-- DATASET EXTRACT follows --

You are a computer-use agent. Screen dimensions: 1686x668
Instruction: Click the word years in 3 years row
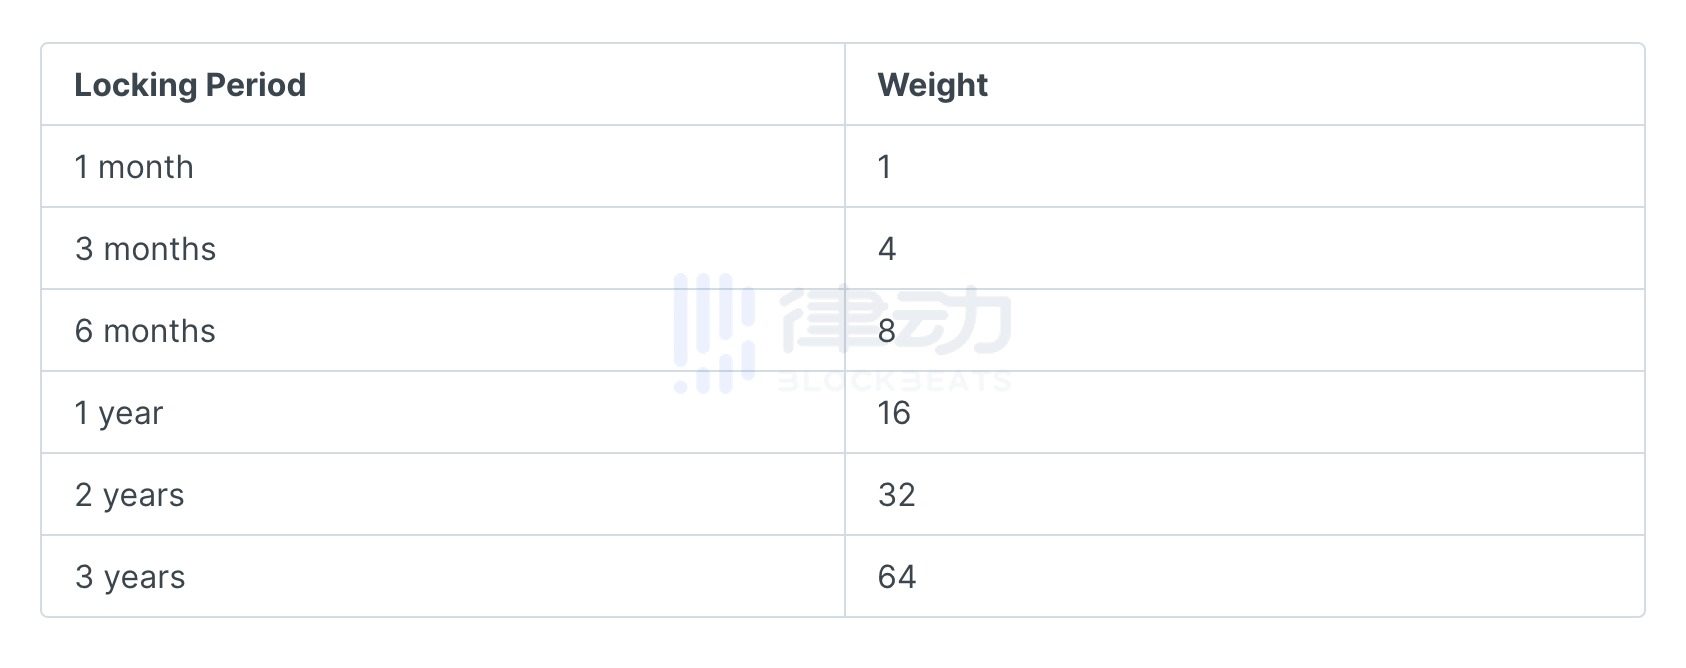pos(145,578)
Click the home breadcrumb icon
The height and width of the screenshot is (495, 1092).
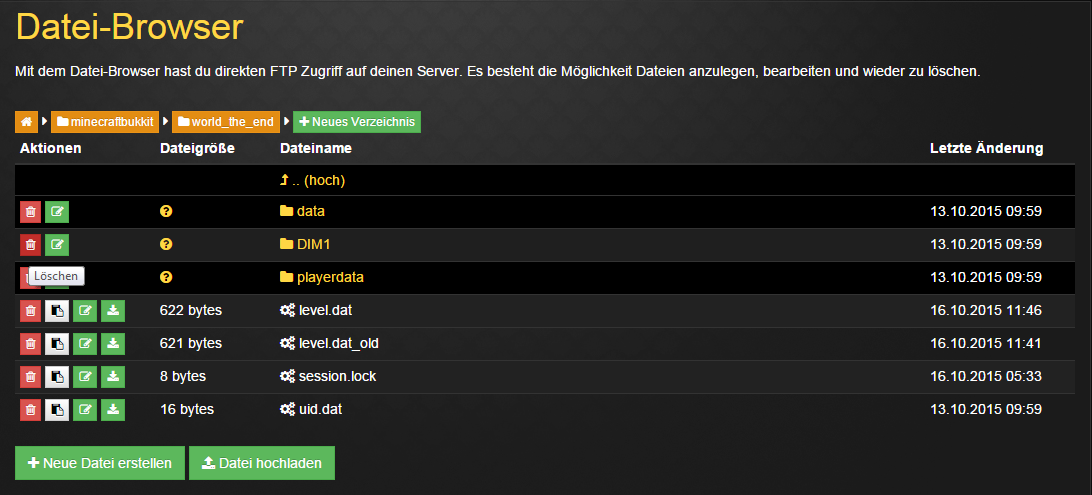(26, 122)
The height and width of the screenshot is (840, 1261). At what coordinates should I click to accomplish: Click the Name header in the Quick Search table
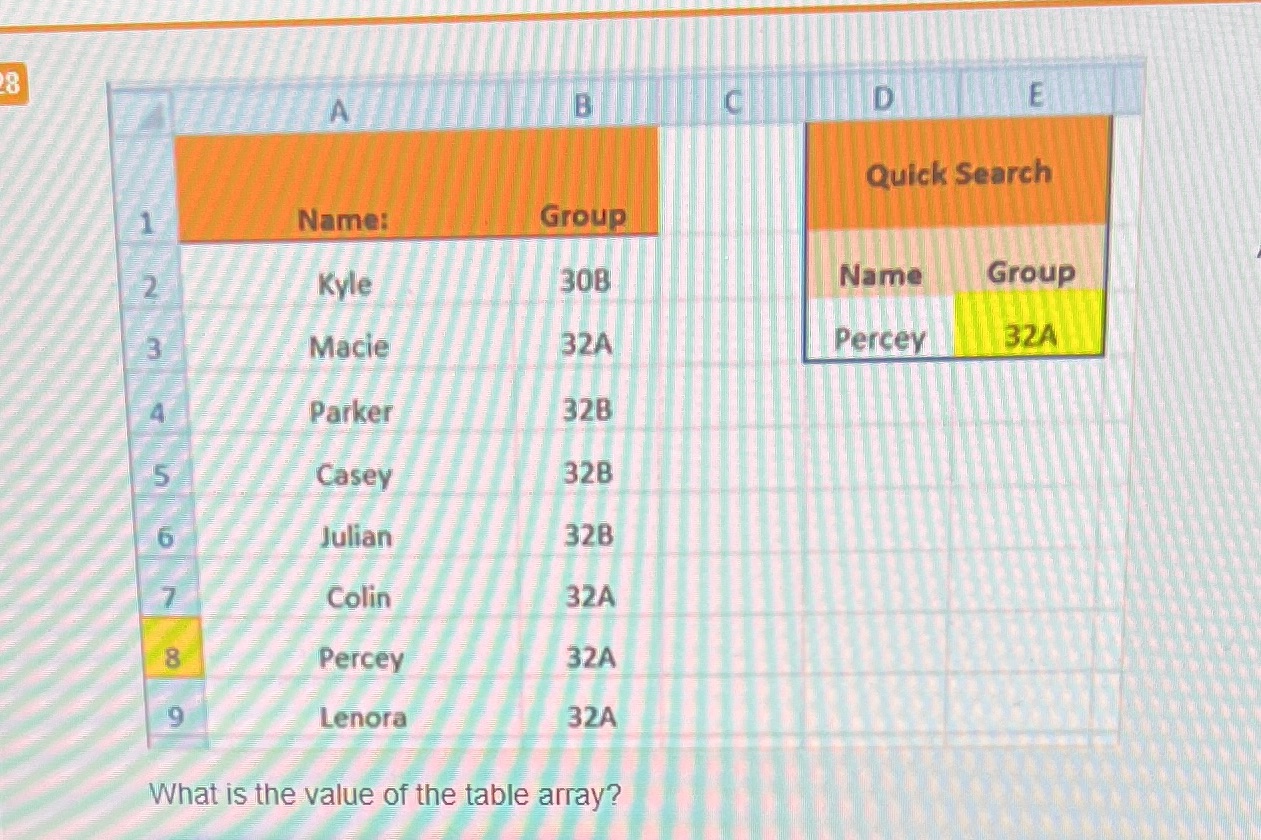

-- DATASET EXTRACT concluded --

YOUR GOAL: In your copy of the entries above, leave out the pictures and keep every word exact.

EXERCISE OUTPUT:
You are a computer-use agent. Screen dimensions: 1686x668
Instruction: Click the word years in 3 years row
pos(145,578)
Click the home breadcrumb icon
The height and width of the screenshot is (495, 1092).
(26, 122)
The height and width of the screenshot is (840, 1261). At what coordinates should I click to accomplish: Click the Name header in the Quick Search table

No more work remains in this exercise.